C’est l’histoire d’un voyage au bout de la nuit, celui de Nino Paradis (Oscar Högström), la vingtaine en errance balisée de fêtes sans fin, de défonce occasionnelle, de menus trafics et de petits boulots. Un chemin cahoteux emprunté avec ses potes Malik (Bilal Hassani) et Charlie (Théo Augier), et illuminé par la présence de sa copine Lale (Mara Taquin), la précarité mais aussi un amour incandescent en partage. Et Nino d’avancer à tâtons, mu par une énergie rageuse et opposant à un horizon couleur galère l’étincelle du poète et un irrépressible élan de liberté…
Adapté du roman éponyme de Simon Johannin et Capucine Azaviele, le troisième long métrage de Laurent Micheli (Lola vers la mer) laisse d’abord craindre un récit de déglingue moult fois ressassé, façon version contemporaine et parisienne de Trainspotting. S’il y a un peu de cela en effet, Nino dans la nuit n’en trouve pas moins son ton propre, alimenté par une belle voix off encadrant les évolutions de son personnage en quête de sens dans un monde n’en ayant plus vraiment à proposer.
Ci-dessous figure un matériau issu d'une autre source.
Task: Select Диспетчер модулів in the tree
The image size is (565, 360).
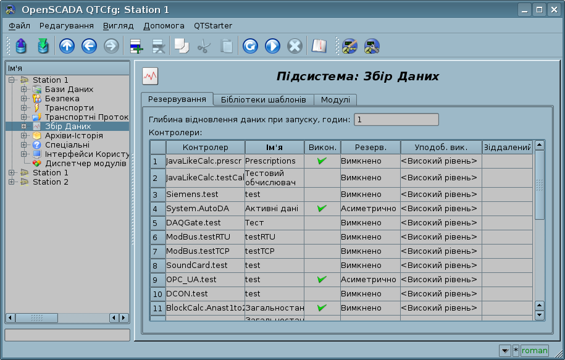Action: click(x=85, y=164)
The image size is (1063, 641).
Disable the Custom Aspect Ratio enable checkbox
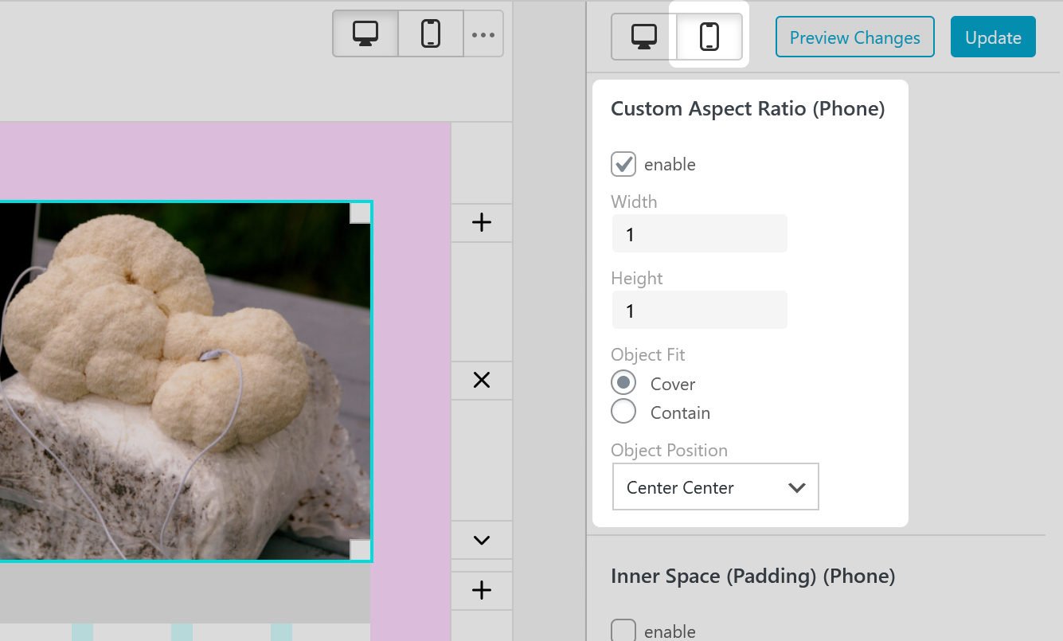click(x=623, y=164)
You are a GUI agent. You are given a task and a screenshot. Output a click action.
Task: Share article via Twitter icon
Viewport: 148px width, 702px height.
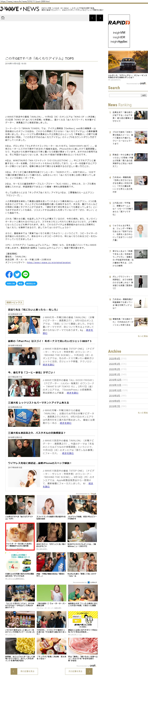[17, 274]
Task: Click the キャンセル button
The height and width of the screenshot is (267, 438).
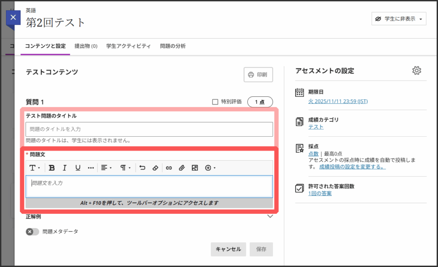Action: pyautogui.click(x=228, y=249)
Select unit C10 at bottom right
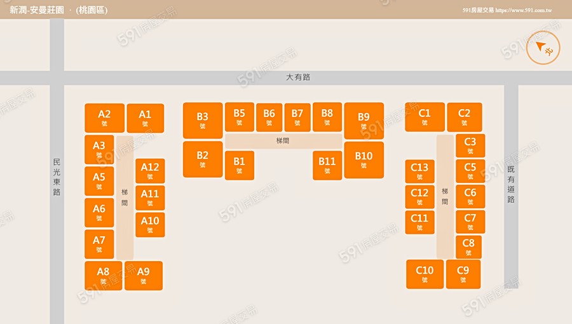Image resolution: width=572 pixels, height=324 pixels. pyautogui.click(x=425, y=274)
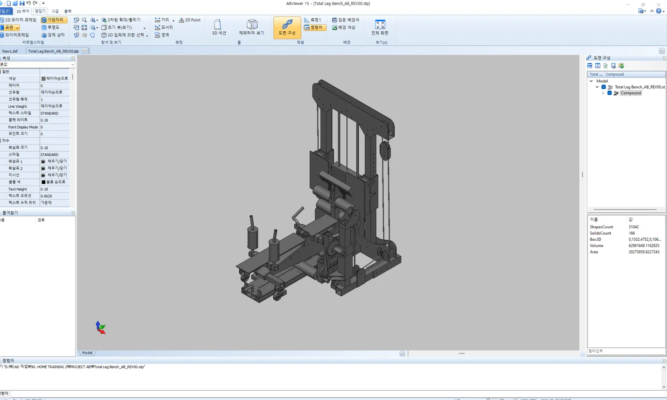Viewport: 667px width, 400px height.
Task: Click the 3차원 확대/돌리기 orbit button
Action: coord(121,20)
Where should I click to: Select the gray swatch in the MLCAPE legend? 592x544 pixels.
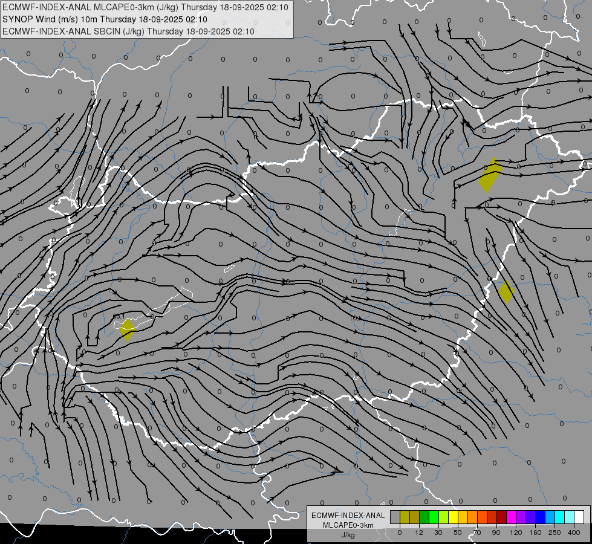coord(395,517)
Un mouvement que l’excellent Oscar Högström habite de sa présence écorchée, s’avançant sur le fil d’une mise en scène sensorielle et lyrique venue conférer à ce récit d’apprentissage inscrit dans le réel un souffle exaltant. Au bout du voyage, le portrait du jeune homme aura mué en celui d’une génération animée par la fureur de vivre et réinventant les codes de la résistance et de la solidarité. Si elle ne va pas sans danger, la nuit de Nino est aussi pleine de promesses...
Nino dans la nuit
Drame de Laurent Micheli. Avec Oscar Högström, Mara Taquin, Théo Augier, Bilal Hassani.